====== Data under study ======
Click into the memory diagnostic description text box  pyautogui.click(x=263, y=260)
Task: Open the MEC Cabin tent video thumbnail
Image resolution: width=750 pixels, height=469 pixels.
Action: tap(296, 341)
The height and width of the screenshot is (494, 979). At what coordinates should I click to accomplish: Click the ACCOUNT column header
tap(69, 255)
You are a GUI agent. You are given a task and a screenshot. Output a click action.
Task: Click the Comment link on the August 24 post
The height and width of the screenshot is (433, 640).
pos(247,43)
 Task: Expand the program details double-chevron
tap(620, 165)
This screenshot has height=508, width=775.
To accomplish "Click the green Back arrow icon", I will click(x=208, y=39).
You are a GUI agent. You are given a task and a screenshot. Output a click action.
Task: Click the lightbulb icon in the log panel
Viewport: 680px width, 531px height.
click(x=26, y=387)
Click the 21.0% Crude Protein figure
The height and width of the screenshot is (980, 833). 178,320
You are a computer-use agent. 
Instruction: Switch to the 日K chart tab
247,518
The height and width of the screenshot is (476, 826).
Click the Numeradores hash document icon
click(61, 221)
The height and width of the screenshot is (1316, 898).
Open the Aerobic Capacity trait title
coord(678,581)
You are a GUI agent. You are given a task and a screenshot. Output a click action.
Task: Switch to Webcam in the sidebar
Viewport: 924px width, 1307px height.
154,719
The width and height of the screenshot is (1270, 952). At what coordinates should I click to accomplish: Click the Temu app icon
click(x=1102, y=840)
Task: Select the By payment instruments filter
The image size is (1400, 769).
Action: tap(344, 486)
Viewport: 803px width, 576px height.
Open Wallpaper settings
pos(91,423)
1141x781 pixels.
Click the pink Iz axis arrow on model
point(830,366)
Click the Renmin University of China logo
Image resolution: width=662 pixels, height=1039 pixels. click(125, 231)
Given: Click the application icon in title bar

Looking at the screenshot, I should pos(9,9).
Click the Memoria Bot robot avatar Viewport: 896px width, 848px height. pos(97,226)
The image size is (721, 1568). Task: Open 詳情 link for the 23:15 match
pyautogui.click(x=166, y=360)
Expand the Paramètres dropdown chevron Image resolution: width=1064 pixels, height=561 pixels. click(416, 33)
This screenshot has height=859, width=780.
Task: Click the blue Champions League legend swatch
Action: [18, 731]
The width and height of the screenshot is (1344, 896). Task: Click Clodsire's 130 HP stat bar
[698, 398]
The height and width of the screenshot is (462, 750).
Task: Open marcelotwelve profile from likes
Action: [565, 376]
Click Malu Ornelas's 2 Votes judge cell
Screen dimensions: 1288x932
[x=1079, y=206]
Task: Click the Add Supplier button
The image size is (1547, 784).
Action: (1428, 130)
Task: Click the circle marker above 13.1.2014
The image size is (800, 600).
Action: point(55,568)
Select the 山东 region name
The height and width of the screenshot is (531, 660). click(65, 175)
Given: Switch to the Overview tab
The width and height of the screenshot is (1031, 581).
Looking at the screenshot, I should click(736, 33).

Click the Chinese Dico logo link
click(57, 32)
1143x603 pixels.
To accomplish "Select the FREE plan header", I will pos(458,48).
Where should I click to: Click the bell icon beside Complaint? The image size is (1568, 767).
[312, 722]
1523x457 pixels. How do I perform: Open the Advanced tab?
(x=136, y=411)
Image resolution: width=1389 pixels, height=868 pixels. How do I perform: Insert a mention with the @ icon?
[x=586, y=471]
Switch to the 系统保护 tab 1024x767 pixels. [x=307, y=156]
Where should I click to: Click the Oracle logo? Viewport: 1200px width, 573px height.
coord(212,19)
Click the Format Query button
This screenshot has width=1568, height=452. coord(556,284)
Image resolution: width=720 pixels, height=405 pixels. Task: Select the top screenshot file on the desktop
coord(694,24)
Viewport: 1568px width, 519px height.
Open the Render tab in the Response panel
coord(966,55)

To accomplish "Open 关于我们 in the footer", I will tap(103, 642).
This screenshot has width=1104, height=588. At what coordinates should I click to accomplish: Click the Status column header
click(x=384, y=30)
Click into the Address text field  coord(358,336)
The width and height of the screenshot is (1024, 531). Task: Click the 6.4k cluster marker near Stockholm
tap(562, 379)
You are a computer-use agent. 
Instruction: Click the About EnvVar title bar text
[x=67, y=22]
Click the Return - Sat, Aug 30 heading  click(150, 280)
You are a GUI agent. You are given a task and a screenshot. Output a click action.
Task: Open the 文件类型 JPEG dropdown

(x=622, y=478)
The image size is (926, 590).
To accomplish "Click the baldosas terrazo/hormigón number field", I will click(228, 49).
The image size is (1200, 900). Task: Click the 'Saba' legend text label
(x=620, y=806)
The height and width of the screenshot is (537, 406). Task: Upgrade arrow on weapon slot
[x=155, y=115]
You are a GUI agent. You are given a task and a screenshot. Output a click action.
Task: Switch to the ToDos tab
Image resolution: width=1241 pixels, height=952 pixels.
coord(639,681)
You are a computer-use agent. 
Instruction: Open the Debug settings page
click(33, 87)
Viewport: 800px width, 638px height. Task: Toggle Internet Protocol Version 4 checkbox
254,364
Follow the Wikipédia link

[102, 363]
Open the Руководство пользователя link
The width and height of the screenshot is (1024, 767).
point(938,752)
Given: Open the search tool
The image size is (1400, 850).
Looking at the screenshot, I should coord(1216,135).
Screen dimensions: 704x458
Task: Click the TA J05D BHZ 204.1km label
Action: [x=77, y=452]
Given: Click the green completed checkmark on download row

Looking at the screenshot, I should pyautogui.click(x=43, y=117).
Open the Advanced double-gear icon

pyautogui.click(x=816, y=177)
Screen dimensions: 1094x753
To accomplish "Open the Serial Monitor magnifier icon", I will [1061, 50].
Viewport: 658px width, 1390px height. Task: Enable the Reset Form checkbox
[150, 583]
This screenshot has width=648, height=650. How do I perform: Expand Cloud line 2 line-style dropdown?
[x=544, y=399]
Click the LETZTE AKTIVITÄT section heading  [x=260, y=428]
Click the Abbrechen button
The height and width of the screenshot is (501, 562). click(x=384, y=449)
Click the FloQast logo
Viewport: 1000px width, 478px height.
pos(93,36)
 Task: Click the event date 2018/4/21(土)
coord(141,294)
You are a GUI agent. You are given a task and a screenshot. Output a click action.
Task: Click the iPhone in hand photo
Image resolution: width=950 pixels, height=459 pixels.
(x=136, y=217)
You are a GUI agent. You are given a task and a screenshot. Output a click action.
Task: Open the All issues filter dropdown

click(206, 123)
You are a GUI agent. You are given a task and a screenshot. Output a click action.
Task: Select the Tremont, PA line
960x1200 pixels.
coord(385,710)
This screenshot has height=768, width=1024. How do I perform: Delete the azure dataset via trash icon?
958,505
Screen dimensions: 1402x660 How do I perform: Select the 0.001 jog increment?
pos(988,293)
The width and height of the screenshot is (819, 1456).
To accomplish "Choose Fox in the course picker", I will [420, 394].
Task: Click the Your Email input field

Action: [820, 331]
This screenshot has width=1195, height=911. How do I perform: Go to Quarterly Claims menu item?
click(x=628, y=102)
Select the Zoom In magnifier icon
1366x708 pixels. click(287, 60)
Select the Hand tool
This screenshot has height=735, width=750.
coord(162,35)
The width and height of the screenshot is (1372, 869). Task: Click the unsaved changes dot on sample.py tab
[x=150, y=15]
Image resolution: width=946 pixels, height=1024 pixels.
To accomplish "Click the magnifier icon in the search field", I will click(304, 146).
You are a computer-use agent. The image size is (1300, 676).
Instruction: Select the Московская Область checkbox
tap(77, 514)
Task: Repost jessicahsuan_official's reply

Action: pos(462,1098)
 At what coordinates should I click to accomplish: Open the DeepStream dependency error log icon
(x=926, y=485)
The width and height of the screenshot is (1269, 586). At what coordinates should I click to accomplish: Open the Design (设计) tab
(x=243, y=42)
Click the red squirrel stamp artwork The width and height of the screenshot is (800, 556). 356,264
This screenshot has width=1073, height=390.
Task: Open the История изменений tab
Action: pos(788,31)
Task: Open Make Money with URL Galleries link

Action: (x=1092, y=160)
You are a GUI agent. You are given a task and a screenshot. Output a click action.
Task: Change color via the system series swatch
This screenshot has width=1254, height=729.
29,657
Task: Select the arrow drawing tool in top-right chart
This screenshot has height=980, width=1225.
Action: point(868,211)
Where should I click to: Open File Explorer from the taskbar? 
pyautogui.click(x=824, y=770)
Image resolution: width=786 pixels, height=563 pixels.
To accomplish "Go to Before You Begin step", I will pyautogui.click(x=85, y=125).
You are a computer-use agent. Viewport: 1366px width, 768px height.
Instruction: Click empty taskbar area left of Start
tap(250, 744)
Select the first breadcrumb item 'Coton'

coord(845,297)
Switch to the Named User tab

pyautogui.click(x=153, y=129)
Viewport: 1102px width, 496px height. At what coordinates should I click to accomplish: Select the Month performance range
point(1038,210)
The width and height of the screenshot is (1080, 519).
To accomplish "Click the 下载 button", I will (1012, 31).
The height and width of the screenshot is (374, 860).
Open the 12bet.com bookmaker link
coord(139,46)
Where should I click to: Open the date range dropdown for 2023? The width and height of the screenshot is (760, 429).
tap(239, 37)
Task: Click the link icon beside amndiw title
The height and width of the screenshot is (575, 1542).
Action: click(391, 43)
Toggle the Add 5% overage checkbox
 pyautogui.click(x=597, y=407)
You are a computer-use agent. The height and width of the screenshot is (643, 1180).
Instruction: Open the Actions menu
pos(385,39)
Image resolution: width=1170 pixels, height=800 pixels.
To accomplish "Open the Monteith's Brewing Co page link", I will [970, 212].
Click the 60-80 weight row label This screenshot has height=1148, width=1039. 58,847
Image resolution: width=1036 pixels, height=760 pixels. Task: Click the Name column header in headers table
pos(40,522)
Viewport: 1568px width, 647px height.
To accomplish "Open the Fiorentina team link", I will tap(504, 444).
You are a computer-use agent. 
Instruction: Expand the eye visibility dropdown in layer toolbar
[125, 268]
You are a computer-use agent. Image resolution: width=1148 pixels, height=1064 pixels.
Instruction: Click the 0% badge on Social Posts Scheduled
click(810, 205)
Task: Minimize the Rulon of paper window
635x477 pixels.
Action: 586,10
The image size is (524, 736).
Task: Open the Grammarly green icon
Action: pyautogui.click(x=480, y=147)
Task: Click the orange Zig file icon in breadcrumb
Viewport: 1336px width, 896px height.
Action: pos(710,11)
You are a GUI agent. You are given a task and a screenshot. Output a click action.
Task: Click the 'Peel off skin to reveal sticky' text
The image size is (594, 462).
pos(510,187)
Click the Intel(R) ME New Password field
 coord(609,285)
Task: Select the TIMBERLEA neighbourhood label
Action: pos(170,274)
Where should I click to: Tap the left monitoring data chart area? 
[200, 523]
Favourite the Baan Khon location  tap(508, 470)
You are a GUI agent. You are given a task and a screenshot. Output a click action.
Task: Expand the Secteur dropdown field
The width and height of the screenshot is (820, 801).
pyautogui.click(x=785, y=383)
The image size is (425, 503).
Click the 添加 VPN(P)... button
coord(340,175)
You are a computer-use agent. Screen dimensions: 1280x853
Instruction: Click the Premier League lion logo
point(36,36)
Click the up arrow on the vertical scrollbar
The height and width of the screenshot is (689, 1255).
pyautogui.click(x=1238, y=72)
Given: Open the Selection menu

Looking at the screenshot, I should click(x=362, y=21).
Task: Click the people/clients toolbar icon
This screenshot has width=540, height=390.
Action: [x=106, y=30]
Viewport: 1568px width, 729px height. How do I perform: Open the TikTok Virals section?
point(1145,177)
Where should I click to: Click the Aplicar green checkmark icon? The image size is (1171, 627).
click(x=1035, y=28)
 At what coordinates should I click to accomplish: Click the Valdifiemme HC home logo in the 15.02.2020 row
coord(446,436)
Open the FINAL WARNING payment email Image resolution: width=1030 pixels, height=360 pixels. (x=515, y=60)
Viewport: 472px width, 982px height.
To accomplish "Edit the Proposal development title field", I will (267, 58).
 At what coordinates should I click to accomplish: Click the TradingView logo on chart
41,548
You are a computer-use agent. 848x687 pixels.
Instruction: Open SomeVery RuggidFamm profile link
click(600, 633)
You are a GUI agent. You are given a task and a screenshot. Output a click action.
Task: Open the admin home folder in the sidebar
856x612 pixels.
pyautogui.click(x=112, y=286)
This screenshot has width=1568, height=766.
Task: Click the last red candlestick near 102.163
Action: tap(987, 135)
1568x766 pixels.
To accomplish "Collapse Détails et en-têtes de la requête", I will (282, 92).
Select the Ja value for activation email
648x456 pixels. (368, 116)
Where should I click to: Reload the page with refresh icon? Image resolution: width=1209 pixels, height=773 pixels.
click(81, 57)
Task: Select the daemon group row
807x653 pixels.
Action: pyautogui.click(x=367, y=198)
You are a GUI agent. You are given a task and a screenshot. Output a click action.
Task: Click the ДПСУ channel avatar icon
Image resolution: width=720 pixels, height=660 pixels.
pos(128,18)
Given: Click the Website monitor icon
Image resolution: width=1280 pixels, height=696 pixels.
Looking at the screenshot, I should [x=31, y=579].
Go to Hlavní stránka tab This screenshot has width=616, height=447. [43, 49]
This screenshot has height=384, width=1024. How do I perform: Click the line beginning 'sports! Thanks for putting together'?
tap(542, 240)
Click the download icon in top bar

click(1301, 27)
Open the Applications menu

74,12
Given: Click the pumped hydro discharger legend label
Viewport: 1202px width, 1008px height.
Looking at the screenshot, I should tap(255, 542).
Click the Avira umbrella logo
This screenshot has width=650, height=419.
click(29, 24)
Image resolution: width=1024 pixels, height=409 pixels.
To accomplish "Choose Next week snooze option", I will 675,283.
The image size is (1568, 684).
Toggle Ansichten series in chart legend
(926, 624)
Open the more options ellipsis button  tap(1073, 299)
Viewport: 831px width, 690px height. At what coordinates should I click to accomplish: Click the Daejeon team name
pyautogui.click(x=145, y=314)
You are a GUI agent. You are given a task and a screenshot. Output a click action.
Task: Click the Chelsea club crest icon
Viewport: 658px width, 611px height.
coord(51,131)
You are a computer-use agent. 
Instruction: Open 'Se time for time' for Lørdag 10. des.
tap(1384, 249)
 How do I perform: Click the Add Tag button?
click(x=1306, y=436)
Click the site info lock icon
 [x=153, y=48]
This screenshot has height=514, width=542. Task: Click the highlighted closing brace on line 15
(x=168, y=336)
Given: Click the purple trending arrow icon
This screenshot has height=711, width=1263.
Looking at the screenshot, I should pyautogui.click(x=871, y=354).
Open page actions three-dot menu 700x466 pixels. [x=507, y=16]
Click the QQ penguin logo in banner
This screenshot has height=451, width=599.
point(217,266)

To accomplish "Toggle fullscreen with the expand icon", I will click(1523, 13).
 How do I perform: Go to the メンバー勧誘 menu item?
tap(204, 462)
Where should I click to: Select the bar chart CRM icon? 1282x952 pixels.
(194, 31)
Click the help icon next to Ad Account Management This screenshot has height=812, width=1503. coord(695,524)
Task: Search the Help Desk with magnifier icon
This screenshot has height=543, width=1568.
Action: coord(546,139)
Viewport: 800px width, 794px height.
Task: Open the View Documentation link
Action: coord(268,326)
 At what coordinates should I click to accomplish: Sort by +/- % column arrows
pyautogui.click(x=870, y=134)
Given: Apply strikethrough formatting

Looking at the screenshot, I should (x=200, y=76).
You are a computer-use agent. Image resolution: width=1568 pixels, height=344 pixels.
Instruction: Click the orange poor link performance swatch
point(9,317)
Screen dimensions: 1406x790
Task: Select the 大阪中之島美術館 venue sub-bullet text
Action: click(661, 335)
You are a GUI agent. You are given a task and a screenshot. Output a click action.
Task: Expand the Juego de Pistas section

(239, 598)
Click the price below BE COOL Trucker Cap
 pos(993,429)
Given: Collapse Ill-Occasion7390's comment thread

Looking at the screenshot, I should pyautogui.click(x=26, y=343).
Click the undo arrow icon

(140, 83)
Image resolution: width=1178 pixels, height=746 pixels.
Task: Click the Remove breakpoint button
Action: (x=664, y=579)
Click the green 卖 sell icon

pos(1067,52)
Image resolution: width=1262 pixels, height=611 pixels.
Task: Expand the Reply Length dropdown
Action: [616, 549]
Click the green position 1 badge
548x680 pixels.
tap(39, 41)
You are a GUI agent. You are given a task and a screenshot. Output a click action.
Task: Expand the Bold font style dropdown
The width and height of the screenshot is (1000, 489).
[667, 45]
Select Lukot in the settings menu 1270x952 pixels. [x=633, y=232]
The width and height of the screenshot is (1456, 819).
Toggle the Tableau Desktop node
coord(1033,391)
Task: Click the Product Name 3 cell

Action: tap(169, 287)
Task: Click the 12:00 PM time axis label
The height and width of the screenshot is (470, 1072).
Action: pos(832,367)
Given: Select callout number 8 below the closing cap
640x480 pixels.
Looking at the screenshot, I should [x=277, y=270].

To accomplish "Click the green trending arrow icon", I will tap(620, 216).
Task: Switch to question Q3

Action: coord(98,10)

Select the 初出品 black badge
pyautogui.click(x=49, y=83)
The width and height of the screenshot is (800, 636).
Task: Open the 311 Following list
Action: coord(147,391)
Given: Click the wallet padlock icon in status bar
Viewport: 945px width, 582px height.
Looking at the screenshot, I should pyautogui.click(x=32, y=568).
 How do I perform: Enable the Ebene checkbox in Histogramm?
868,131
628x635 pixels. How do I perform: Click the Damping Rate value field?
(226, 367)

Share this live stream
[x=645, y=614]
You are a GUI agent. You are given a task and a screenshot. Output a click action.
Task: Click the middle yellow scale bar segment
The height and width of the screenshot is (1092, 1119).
======
All lines above that hold the string "sidebar" should be copied.

▶ [Expected answer]
Task: Switch to Webcam in the sidebar
Task: Open the admin home folder in the sidebar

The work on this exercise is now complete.